Deriving Unsupervised Fluid Intelligence From Schema-Less Polymorphic Unstructured Data


This study investigates the fluid intelligent capabilities of a layered artificial intelligence in the feed of streaming polymorphic unstructured data. With a data independent design, we are able to find relations between ideas within certain defined topics and the relationship between those ideas. Our algorithm was back tested against the “United States Financial Markets” as a topic with apparent and easily quantifiable relationships. We present a method to simulate multi-layered memory as a means to augment temporal relationships between nodes, define properties of node types without a predefined schema, and find centrality and distribution overlaps between the context sensitive surroundings of each idea node. We then present an in depth analysis into the errors with such a fluid intelligent machines and the simulacra that facilitate its fluid intelligent capabilities.
In a pursuit towards a truly dynamic artificial intelligence, it is necessary to establish a recurrent method to decipher the presence of concrete yet abstract entities (“ideas”)  independent of a related and coherent topic set.

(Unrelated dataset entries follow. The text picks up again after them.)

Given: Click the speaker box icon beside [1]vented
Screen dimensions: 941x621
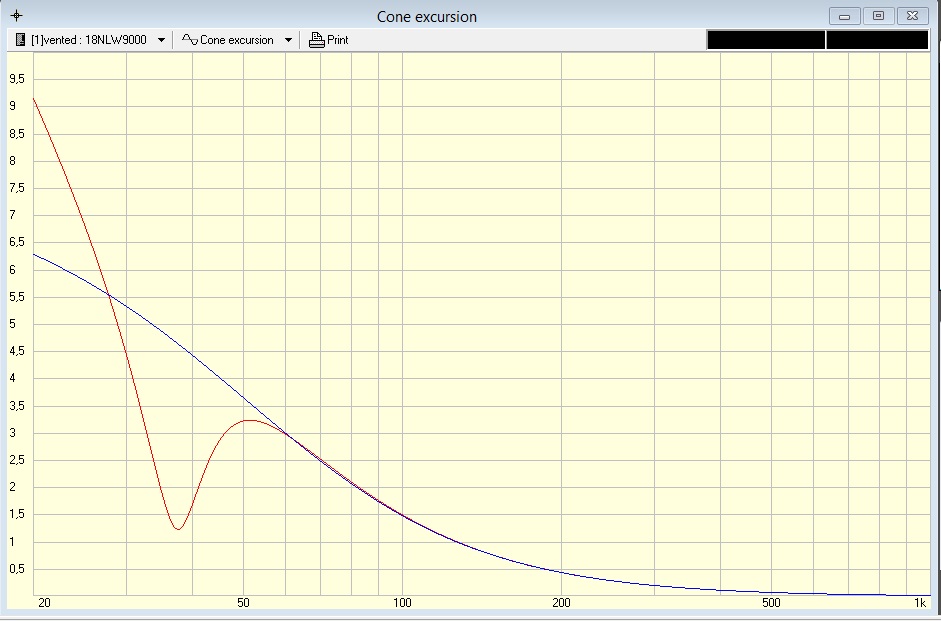Looking at the screenshot, I should click(21, 40).
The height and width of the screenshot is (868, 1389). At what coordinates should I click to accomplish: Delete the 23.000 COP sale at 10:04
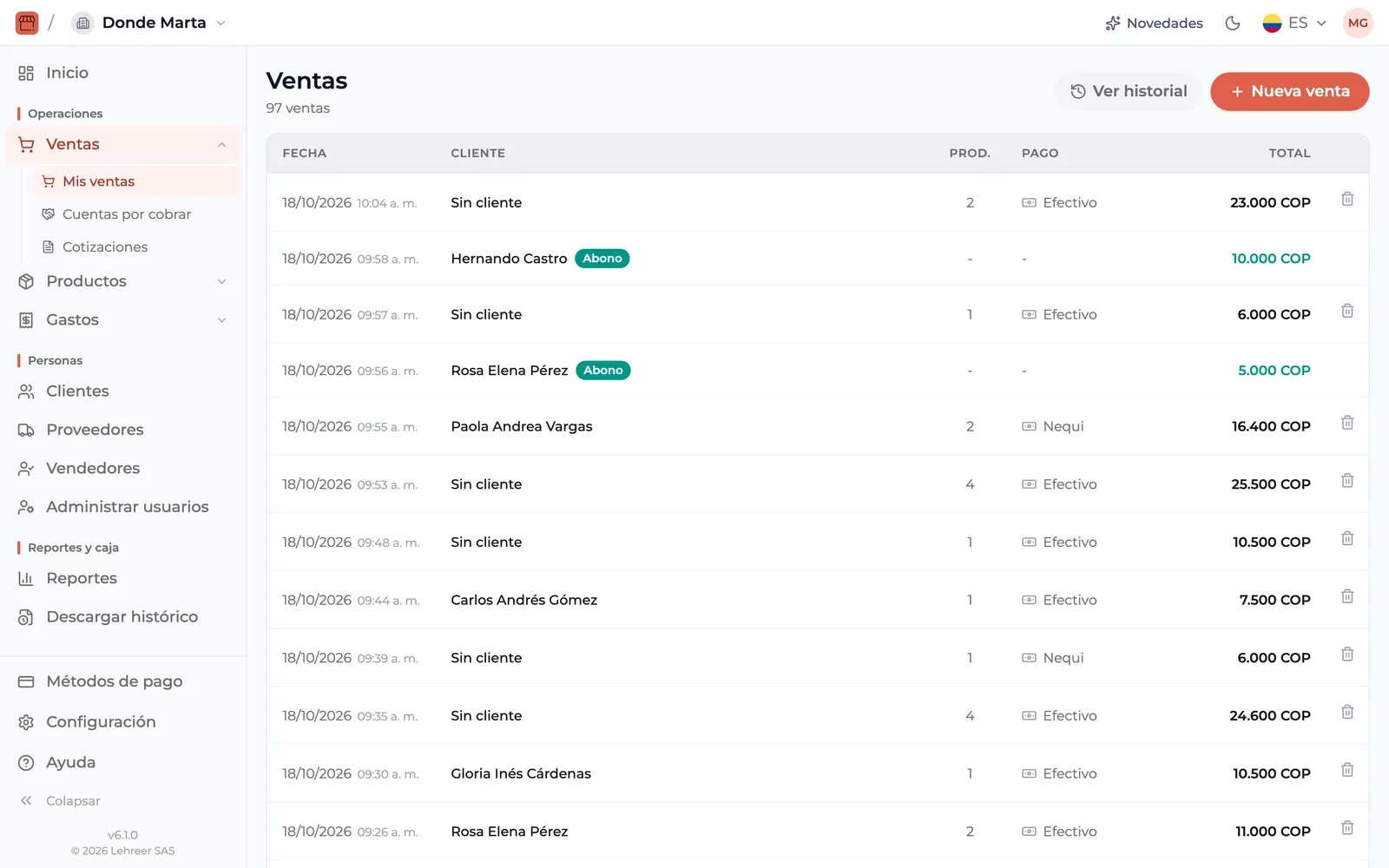tap(1347, 199)
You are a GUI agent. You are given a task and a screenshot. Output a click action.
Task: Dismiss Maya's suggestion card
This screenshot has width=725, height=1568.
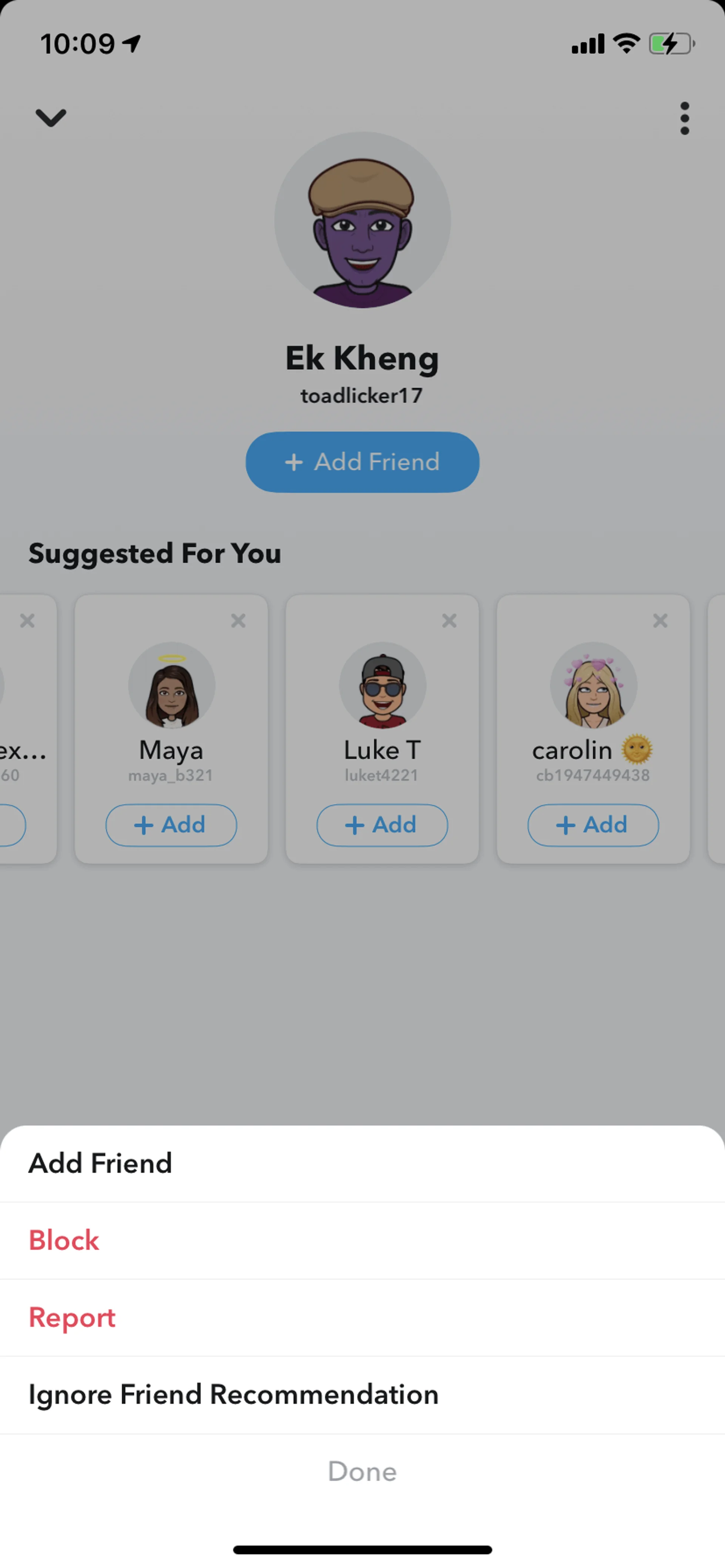point(238,620)
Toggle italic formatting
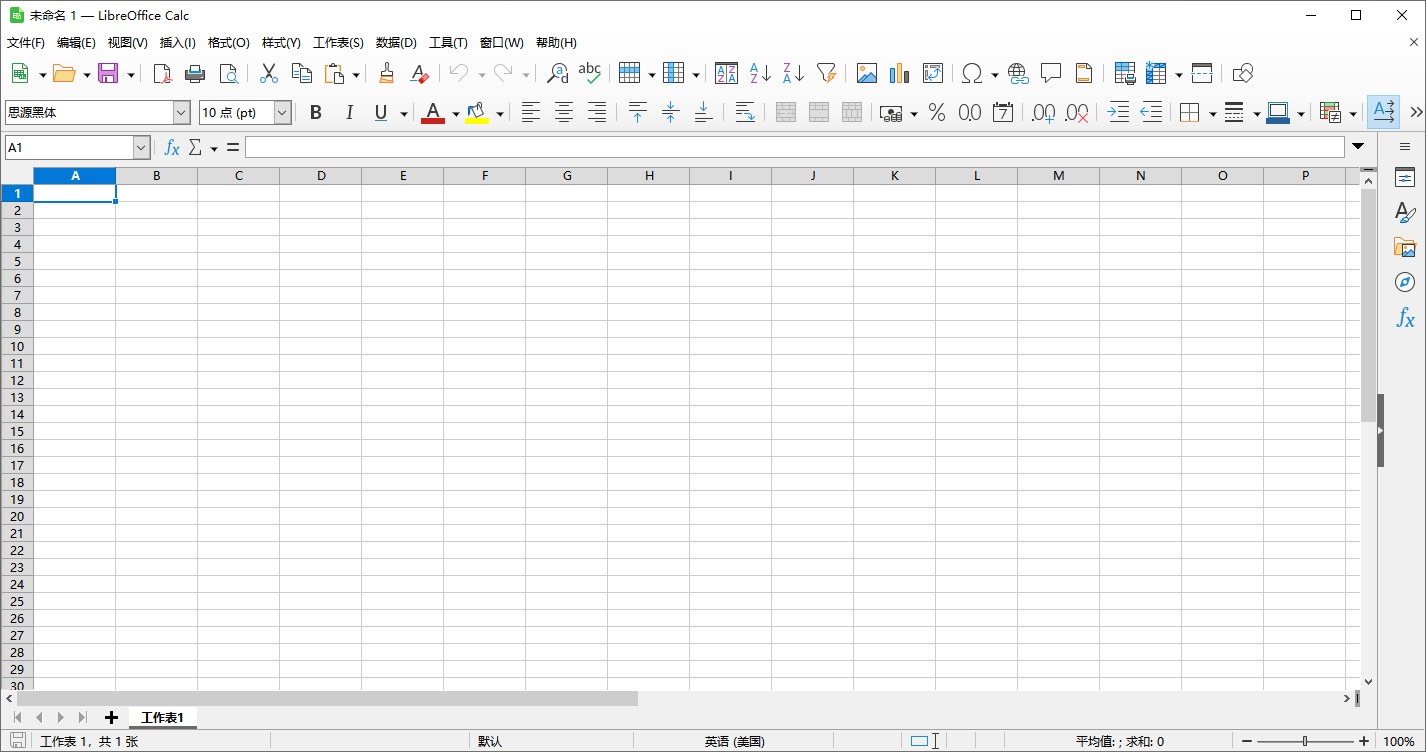Screen dimensions: 1426x752 [349, 112]
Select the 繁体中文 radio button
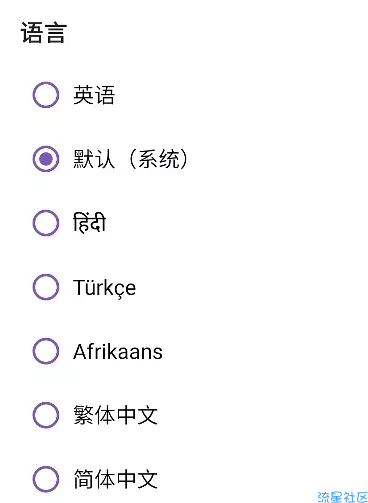368x503 pixels. tap(46, 415)
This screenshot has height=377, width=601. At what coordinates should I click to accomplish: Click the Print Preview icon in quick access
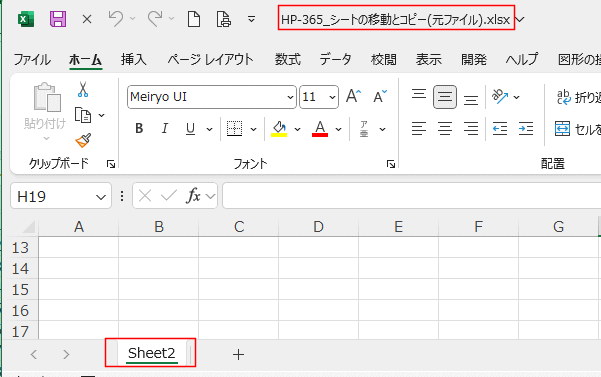[x=223, y=19]
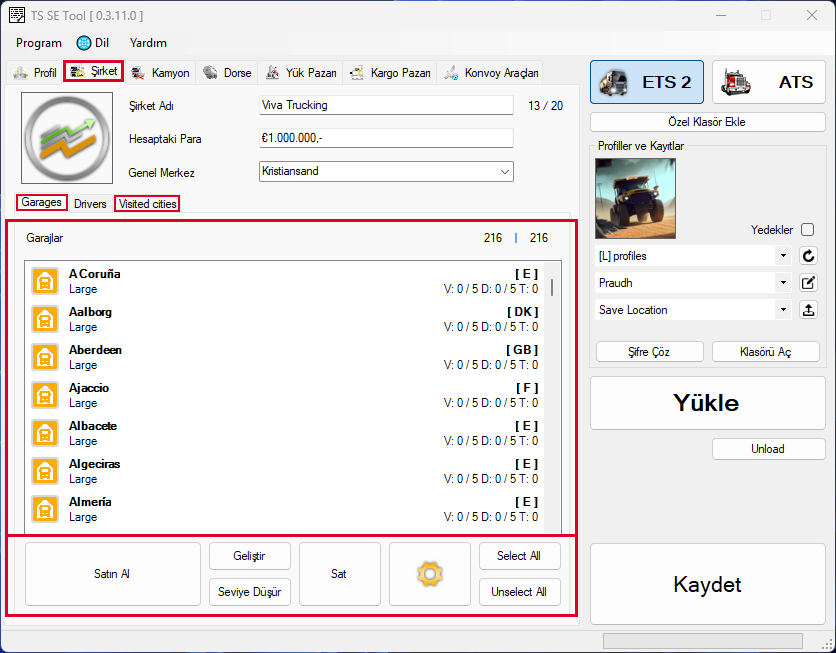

A considerable amount of work venturing into this field has culminated in the prevalence of statistical methods to extract probabilistic models dependent on large amounts of unstructured data. These Bayesian data analytic techniques often result in an understanding superficial in the context of a true relational understanding. Furthermore, this “bag-of-words” approach when looking at amounts of unstructured data (quantifiable by correct relationships derived between the idea nodes) often relate to a single dimensional understanding of the topics at hand. Traditionally, when these topics are transformed, it is difficult to extract hierarchy and queryable relations using matrix transformations from a derived data set
This project is an effort to change the approach from which dynamic fluid intelligence is derived, finding a backbone in streaming big data. Ideally, this model would be able to take a layered, multi-dimensional approach to autonomous identification of properties of dynamically changing ideas from portions of said data set. It would also be able to find types of relationships, ultimately deriving a set of previously undefined relational schemas through unsupervised machine learning techniques that would ultimately allow for a queryable graph with properties and nodes initially undefined.